● **EXERCISE REQUIREMENTS**
In the data science minor text below, set down word for word the passage from "Minor in Data" up to and including "Digital Humanities (3 units)".

Minor in Data Science in the Humanities

Requirements & Course Descriptions


The 15-unit minor is necessarily flexible to accommodate the various backgrounds and goals of its students. The curriculum addresses data management, statistics, text analysis, geospatial analysis, digital prosopography, data visualization and information design. It entails experience in digital project work, and features a good deal of cross-disciplinary engagement. Our goal is to enrich the analytic skills that students can bring to bear on traditional and emerging topics across the humanities.

Course Requirements

Take 6 units from Core Curriculum:

  • IPH 312: Introduction to Digital Humanities (3 units)
  • IPH 431: DASH 1 Statistics for Humanities (3 units) or               
  • IPH 430, DAMS Data Management Skills (1 unit) and
  • IPH 432, PROTA Programming for Text Analysis (2 units)

Take 3 units of work on a faculty project in the HDW.  Most students will earn these units by participating in the HDW summer workshop; some will pursue this as an independent study during the academic year.

Complete the minor by taking 6 units from the following:

  • CSE 131: Introduction to Computer Science I (3 units)
  • CSE 247: Data Structures and Algorithms (3 units)
  • CSE 330S: Rapid Prototype Development and Creative Programming (3 units)     
  • Ling 317: Introduction to Computational Linguistics (3 units)
  • IPH 425: Humanities by the Numbers: Shakespeare (3 units)
  • U13 221: Spatial Data Modeling and Design (3 units)
  • U69 3003: Digital Cartography (3 units)
  • XCore 304: Visualizing Data (3 units)
  • L93 399: Internship in Digital Humanities (Independent research/Additional work on a faculty project) (up to 6 units)  
  • Additional courses from Core Curriculum (up to 6 units)
  • Digital Humanities courses, 300- or 400-level, home-based in a Humanities dept. (up to 6 units)

Course Descriptions

IPH 312 Introduction to Digital Humanities: Cultural Analysis
(3 units)

Text and element-pointing records
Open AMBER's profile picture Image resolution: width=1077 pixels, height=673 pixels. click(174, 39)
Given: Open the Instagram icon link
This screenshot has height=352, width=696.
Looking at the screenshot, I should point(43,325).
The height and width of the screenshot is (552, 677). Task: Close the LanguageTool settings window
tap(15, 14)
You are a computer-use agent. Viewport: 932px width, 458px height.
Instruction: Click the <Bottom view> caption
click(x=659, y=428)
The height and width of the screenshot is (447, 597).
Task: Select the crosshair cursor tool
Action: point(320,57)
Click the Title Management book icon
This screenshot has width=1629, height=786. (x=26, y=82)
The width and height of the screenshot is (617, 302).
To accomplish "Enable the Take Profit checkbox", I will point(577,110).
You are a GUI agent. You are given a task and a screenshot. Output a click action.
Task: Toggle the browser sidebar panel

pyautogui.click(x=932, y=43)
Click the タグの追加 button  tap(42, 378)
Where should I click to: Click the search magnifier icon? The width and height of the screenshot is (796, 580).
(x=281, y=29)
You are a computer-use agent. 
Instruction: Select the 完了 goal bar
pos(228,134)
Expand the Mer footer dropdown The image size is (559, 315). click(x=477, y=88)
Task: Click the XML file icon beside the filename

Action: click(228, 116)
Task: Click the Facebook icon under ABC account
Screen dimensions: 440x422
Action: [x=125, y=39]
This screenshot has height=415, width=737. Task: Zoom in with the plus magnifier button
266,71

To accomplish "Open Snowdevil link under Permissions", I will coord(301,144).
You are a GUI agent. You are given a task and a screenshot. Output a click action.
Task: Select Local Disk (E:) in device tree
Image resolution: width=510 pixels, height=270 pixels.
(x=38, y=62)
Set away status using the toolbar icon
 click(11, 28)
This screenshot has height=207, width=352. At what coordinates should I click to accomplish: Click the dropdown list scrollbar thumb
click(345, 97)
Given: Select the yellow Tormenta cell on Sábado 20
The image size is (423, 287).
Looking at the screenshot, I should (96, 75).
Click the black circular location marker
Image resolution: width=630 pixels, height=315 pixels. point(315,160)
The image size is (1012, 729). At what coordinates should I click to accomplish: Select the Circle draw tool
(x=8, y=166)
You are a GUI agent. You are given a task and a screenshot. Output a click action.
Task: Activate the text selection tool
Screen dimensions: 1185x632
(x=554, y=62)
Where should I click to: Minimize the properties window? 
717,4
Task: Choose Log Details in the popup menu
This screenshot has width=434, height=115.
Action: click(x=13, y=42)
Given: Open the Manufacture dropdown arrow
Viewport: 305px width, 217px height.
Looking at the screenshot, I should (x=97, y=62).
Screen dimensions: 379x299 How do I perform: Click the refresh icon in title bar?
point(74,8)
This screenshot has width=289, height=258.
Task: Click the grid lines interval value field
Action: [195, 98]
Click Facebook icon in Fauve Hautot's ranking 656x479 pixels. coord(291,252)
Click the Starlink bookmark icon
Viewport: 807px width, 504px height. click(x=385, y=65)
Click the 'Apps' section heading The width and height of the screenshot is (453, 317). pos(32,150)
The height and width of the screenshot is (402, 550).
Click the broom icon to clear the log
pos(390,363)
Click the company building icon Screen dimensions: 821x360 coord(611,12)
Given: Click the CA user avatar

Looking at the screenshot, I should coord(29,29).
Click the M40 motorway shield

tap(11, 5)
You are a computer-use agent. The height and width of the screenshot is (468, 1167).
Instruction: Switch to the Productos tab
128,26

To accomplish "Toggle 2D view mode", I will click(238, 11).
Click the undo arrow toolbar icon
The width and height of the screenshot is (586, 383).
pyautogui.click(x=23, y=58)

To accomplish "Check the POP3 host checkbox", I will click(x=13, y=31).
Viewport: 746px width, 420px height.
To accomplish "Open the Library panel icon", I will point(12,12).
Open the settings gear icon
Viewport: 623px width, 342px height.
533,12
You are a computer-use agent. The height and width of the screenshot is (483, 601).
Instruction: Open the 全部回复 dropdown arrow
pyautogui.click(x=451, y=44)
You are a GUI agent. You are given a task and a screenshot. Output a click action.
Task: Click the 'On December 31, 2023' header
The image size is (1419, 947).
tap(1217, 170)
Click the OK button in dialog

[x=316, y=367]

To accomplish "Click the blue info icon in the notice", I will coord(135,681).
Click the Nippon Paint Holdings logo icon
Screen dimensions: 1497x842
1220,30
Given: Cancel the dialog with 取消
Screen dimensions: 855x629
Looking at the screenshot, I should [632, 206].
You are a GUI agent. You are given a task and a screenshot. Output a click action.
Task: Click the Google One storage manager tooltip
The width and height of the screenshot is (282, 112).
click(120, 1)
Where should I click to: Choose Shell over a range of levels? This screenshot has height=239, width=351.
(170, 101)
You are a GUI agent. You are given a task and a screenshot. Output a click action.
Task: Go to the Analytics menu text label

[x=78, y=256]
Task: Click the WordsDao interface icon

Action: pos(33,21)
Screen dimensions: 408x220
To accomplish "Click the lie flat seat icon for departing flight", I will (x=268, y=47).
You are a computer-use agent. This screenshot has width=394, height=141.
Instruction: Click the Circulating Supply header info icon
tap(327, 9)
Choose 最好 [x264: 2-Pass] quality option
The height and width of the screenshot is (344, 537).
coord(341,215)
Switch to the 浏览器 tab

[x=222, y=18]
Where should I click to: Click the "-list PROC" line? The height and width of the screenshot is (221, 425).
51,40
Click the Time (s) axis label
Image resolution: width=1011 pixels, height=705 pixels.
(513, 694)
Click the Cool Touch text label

● **WRITTEN RESPONSE**
Minor in Data Science in the Humanities

Requirements & Course Descriptions


The 15-unit minor is necessarily flexible to accommodate the various backgrounds and goals of its students. The curriculum addresses data management, statistics, text analysis, geospatial analysis, digital prosopography, data visualization and information design. It entails experience in digital project work, and features a good deal of cross-disciplinary engagement. Our goal is to enrich the analytic skills that students can bring to bear on traditional and emerging topics across the humanities.

Course Requirements

Take 6 units from Core Curriculum:

  • IPH 312: Introduction to Digital Humanities (3 units)